When Meenakshi first meets – or smells – Surya, that drawing of breath is almost meditative, a break from the frenzy of her eccentric house and the pressure to ‘convince’ prospective grooms into marriage. Surya presents the idea of romance itself, which is a dream shared by most people, particularly middle-class women like Meenakshi. “Shaadi ke pehle pyaar toh hona chahiye na (one should fall in love before getting married),” she laments on the day she’s to be ‘seen’ (at 6 pm and 9 pm, much like show times for movies in cinemas) by suitors. Like an average woman, she dreams of having some money, a small room to read books and listen to the radio and of finding love, but this is a tall order. “Itna sa toh khwaab hai mera,” she says. “Magar meri jaisi ladkiyon ko har chhote chhote sapne dekhne ke baad unhe paa ne ke liye jhagana padta hai (My dreams are modest, but girls like me have to fight for every tiny dream in order to achieve them).”

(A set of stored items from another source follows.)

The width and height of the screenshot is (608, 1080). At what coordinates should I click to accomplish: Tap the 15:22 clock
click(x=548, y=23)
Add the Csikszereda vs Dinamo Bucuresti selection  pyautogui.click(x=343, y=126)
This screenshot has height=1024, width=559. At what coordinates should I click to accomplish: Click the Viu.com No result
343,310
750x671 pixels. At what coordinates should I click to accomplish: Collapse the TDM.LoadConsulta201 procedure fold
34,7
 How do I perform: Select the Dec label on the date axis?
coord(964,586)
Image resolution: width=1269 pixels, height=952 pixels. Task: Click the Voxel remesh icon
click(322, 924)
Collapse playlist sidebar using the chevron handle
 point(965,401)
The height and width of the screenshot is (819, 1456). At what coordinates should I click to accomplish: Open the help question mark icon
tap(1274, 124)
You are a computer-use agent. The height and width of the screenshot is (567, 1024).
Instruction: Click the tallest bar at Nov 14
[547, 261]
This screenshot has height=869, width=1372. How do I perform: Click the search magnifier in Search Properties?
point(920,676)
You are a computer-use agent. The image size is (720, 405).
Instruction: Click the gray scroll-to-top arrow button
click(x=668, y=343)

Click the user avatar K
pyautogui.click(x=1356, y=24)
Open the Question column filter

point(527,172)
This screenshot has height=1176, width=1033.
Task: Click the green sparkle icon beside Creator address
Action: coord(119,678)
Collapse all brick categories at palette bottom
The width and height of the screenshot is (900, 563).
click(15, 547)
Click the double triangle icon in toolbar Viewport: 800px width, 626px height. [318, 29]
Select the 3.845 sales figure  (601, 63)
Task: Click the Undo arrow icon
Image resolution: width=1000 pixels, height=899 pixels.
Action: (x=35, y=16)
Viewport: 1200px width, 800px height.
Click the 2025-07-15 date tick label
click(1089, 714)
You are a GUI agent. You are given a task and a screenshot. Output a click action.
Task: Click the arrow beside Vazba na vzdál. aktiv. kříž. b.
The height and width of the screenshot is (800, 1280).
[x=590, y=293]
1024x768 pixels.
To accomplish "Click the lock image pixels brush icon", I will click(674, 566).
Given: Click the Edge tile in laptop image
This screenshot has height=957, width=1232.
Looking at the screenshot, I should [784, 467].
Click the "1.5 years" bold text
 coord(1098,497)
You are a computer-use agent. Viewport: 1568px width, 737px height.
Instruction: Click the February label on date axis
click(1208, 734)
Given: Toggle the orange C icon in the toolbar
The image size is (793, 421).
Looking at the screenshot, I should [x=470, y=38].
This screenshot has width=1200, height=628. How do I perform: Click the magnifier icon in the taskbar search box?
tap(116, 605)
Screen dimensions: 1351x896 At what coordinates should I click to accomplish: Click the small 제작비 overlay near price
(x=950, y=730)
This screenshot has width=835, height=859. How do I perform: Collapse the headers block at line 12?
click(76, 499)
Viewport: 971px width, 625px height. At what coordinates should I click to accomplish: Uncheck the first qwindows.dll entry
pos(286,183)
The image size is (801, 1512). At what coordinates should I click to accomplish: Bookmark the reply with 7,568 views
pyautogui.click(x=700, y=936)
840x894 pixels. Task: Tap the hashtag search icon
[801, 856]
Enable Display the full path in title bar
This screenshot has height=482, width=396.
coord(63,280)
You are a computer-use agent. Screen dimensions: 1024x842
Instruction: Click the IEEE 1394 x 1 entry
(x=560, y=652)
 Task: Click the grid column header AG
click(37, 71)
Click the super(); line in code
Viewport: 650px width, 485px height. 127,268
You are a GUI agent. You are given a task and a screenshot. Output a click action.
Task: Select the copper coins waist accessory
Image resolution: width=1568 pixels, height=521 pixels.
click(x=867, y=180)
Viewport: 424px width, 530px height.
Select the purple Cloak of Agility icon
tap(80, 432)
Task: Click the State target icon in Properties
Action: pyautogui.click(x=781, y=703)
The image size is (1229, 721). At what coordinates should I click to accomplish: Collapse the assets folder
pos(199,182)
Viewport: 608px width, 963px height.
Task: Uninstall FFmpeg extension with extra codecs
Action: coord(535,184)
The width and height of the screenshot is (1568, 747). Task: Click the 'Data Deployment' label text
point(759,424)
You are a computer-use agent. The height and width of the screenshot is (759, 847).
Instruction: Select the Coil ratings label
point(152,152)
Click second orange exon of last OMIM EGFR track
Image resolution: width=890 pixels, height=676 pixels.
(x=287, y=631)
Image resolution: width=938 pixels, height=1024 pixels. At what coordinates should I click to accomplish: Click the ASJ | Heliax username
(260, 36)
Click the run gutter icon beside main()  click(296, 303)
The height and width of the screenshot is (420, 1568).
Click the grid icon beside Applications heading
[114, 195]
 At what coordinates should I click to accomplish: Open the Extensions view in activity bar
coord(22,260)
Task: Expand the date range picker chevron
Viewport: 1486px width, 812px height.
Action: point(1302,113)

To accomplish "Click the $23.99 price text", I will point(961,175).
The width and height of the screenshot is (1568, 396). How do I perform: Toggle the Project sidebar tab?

Surya becomes a heady and necessary escape for Meenakshi, much like her filmi daydreams. The closer she gets to marrying a man she isn’t interested in, the more brazen she becomes around Surya, following him and even entering his house under pretences. Aiyyaa disguises very real pain under what looks like the silly fancy of a melodramatic woman. It acknowledges that making a film about a woman’s sexual desire would be impossible without addressing the larger issues around women desiring anything at all. Mukerji brings all of this and more into her performance of Meenakshi, pulling off a magic trick when she makes us forget she’s one Bollywood’s biggest stars. Even when she’s dressed in outlandish costumes for the song sequences, Mukerji is always that middle-class Marathi mulgi who dreams of romancing Shah Rukh Khan, starring in shampoo ads and sitting on the couch of Koffee With Karan. All of which we’d seen the actor do around the time Aiyyaa came out.
Perhaps as a subtle hat tip to the fact that it’s almost impossible to prioritise women’s desire in our everyday lives (built as they are upon patriarchal foundations), the universe of Aiyyaa is entirely whacky. Every character has their own set of quirks and every scene is packaged in unlikely details in an effort to disguise some very real truths about prejudices that we’ve held on to in Indian societies. Under the escapist madness of Aiyyaa is a question that no one wants to answer: Is a next-to-impossible world of suspended disbelief the only place where an Indian woman’s desire may be considered natural instead of transgressive?